The lines wanted are those from the one containing "Click the blue underline beneath Home" to the last line of the entries below; output them exactly, leaving out pictures.

== Segment start ==

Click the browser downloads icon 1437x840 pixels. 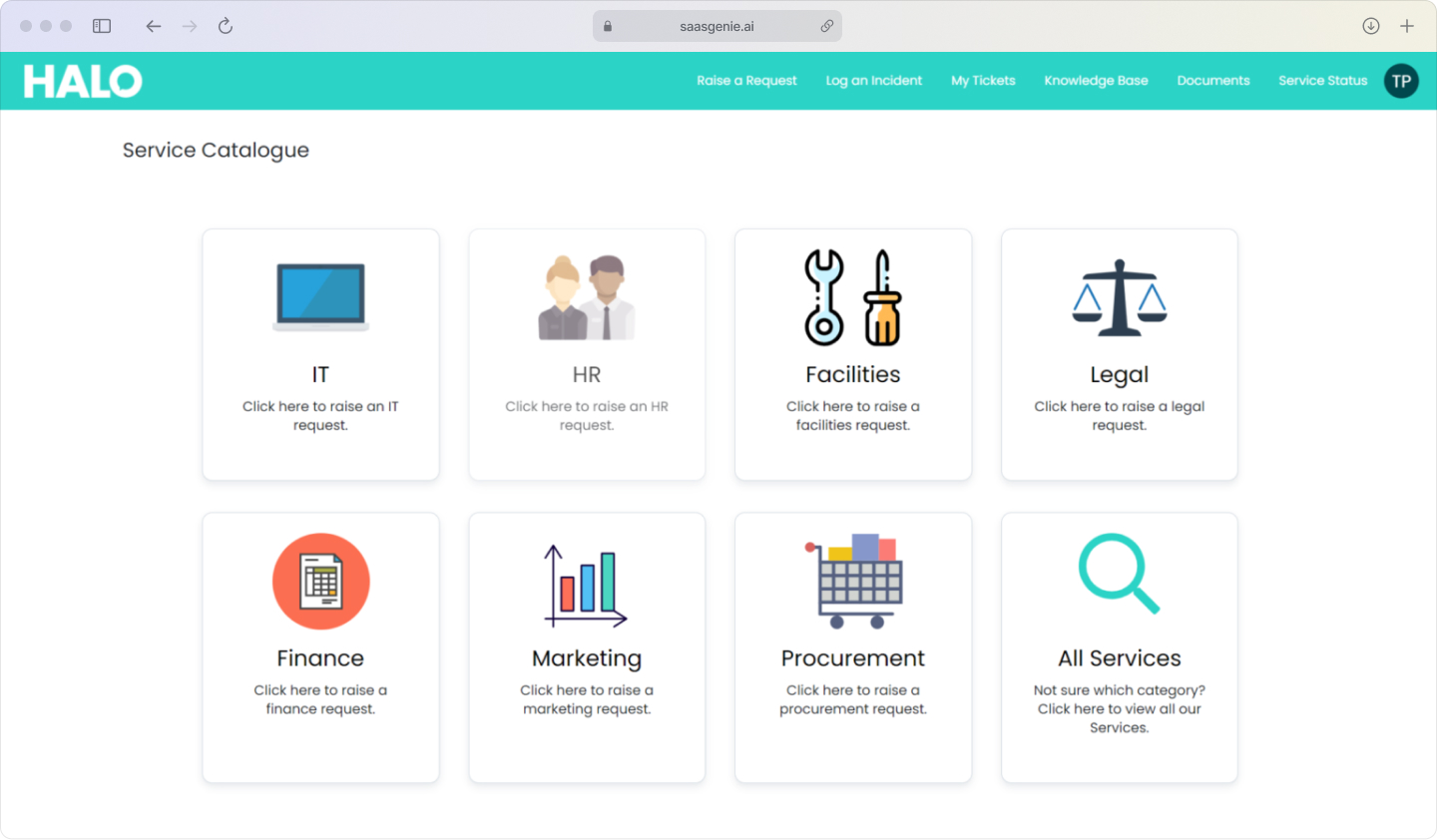[1371, 26]
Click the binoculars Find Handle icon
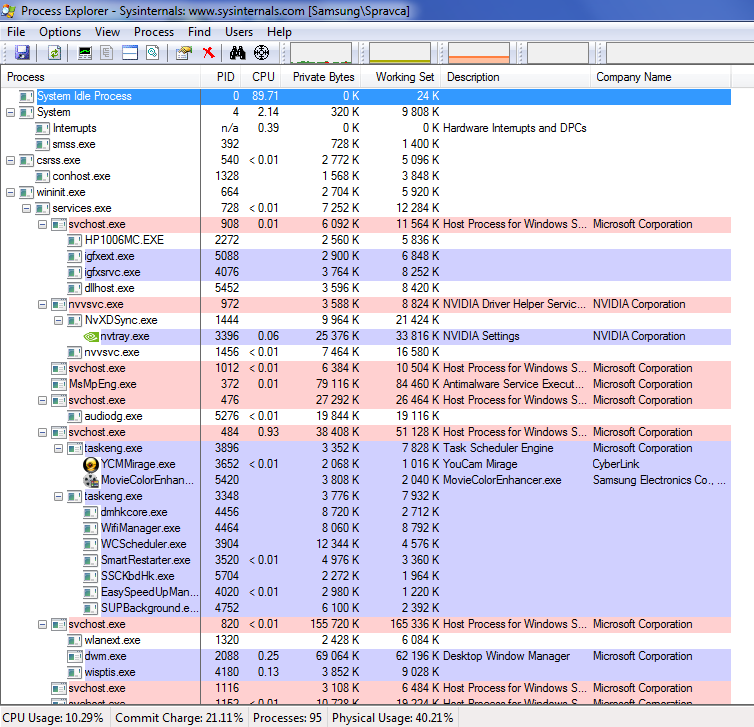Screen dimensions: 754x727 pyautogui.click(x=238, y=53)

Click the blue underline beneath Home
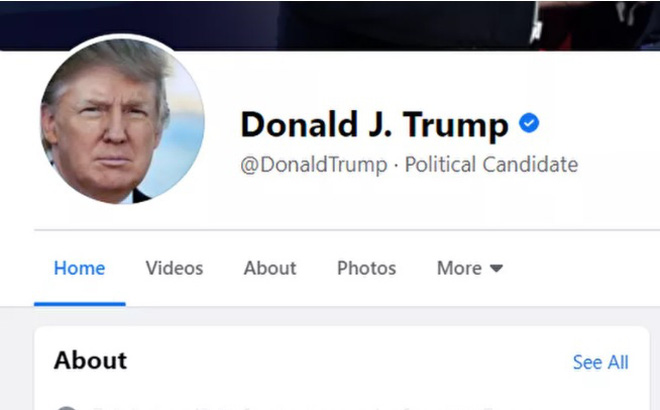pos(80,304)
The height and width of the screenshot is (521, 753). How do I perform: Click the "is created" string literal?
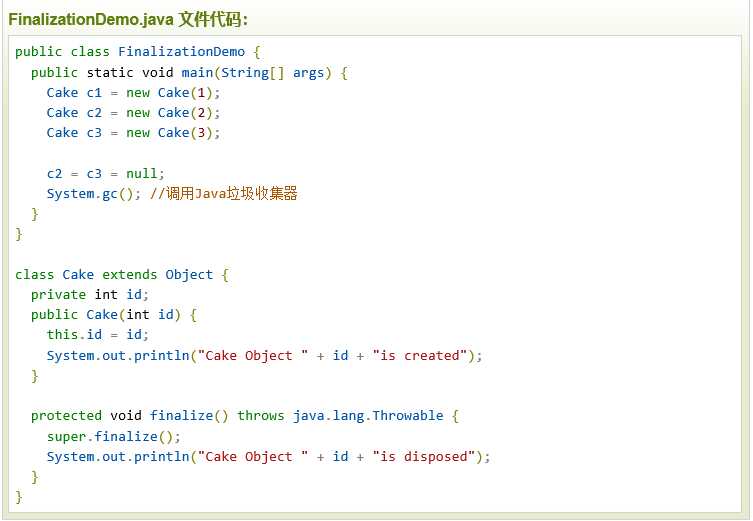[420, 355]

== Segment end ==

### ANSWER SPACE
Click the blue underline beneath Home
pos(80,304)
The height and width of the screenshot is (521, 753). How do I perform: Click the "is created" string literal?
[420, 355]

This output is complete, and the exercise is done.